─── Extracted records ───

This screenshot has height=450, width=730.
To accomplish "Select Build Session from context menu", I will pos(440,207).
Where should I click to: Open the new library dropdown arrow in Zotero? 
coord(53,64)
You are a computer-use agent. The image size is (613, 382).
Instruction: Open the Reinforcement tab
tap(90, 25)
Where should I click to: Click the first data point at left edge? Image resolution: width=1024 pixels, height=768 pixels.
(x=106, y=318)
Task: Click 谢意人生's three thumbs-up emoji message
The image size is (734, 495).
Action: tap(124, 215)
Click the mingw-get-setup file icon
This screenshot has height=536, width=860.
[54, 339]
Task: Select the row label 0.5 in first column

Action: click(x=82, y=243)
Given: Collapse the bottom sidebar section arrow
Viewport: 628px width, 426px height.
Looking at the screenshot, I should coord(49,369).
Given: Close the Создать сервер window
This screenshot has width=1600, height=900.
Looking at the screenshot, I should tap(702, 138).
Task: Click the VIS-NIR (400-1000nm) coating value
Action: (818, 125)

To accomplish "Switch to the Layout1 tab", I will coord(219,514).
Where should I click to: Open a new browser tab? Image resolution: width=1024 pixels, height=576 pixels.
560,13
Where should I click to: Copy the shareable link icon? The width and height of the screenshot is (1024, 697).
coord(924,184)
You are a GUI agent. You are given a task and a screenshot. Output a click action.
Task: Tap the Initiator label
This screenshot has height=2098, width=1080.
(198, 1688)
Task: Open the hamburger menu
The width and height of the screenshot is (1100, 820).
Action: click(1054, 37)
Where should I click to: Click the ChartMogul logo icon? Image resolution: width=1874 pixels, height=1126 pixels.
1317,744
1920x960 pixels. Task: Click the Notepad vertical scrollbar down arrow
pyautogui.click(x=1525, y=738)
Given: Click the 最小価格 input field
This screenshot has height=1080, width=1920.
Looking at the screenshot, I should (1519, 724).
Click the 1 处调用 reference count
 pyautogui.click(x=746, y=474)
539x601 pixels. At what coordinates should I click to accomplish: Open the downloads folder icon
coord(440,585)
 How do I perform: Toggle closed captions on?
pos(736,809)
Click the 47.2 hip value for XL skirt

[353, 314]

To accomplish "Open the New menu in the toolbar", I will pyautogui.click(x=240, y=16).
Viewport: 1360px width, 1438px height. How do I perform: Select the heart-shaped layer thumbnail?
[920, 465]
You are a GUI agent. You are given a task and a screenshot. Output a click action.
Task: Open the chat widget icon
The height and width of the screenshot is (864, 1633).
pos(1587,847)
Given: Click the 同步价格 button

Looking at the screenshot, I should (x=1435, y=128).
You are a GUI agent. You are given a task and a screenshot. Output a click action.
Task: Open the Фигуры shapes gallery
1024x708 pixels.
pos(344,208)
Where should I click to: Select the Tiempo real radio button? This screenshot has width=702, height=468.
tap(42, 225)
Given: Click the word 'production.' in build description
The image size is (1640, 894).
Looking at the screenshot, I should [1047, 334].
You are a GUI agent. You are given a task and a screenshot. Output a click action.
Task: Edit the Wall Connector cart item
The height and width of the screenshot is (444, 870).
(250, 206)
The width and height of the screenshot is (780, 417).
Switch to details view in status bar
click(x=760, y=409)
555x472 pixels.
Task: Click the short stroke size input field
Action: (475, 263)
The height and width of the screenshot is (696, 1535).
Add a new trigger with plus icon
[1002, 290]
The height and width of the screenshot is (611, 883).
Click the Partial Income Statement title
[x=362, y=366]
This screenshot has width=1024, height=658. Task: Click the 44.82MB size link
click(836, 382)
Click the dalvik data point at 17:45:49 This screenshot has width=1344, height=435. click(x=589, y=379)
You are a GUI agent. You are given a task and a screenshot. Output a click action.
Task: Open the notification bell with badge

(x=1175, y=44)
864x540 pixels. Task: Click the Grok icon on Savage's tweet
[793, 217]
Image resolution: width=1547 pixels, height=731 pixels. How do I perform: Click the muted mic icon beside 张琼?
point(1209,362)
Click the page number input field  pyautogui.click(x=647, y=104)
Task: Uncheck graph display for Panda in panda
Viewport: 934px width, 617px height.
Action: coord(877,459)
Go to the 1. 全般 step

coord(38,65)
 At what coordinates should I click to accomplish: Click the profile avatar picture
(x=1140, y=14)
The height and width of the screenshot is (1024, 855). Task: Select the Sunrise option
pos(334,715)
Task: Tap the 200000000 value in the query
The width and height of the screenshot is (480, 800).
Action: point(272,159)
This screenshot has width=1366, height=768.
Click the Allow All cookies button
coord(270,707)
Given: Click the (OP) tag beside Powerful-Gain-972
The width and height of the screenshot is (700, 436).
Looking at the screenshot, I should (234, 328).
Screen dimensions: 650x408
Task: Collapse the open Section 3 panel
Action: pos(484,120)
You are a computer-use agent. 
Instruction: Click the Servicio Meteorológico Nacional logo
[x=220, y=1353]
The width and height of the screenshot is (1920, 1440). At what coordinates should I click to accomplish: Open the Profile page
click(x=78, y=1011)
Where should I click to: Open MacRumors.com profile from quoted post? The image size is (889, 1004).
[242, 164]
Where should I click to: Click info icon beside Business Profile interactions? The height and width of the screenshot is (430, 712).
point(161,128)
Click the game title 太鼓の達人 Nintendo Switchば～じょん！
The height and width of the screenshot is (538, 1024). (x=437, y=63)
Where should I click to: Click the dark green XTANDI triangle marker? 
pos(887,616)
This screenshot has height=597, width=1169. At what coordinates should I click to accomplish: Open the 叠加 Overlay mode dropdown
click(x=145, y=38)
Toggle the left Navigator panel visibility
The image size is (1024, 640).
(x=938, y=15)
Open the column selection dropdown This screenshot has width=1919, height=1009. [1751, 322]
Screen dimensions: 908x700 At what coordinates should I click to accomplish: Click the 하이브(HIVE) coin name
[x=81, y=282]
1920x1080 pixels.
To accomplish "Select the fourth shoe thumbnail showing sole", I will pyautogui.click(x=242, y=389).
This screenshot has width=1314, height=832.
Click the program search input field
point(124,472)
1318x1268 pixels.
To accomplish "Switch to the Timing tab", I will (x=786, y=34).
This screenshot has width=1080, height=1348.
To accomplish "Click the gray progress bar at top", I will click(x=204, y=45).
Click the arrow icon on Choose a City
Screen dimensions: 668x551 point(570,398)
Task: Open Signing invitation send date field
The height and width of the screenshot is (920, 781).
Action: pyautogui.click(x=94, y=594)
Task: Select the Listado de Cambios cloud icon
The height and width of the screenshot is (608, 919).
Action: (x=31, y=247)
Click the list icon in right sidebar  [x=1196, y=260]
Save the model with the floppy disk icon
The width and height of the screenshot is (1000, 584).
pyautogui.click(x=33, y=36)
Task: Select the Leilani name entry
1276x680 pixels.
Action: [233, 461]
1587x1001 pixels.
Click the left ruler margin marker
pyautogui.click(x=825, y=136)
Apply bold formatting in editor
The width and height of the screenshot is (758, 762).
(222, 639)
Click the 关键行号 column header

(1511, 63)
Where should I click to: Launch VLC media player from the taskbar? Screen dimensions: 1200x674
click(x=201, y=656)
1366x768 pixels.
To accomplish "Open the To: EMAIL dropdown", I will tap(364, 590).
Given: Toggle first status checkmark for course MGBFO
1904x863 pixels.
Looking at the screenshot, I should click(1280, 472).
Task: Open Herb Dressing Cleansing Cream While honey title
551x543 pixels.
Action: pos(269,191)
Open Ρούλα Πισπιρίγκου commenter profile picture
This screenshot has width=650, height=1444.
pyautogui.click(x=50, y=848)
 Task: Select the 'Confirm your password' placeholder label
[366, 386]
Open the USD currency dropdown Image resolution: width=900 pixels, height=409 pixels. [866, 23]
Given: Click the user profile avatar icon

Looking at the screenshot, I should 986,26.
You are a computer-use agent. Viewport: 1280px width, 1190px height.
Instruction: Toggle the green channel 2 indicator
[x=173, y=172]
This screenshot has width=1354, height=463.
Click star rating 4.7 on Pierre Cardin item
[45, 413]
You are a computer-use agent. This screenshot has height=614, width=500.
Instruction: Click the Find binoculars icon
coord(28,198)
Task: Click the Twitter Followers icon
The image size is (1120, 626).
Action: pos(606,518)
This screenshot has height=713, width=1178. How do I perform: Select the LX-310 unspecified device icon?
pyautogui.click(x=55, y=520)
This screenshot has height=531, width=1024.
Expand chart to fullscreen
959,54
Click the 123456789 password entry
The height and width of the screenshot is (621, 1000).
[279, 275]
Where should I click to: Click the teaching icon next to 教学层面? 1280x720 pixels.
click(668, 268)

───

- Directions
In the listing above, start at the line with "Where should I click to: Copy", go on through the line with "Given: Click the 最小価格 input field", and copy each of those lines exactly; leave out all the rest.

- Solution below
Where should I click to: Copy the shareable link icon? The width and height of the screenshot is (1024, 697).
coord(924,184)
You are a GUI agent. You are given a task and a screenshot. Output a click action.
Task: Tap the Initiator label
This screenshot has height=2098, width=1080.
(198, 1688)
Task: Open the hamburger menu
The width and height of the screenshot is (1100, 820).
Action: click(1054, 37)
Where should I click to: Click the ChartMogul logo icon? Image resolution: width=1874 pixels, height=1126 pixels.
1317,744
1920x960 pixels. Task: Click the Notepad vertical scrollbar down arrow
pyautogui.click(x=1525, y=738)
Given: Click the 最小価格 input field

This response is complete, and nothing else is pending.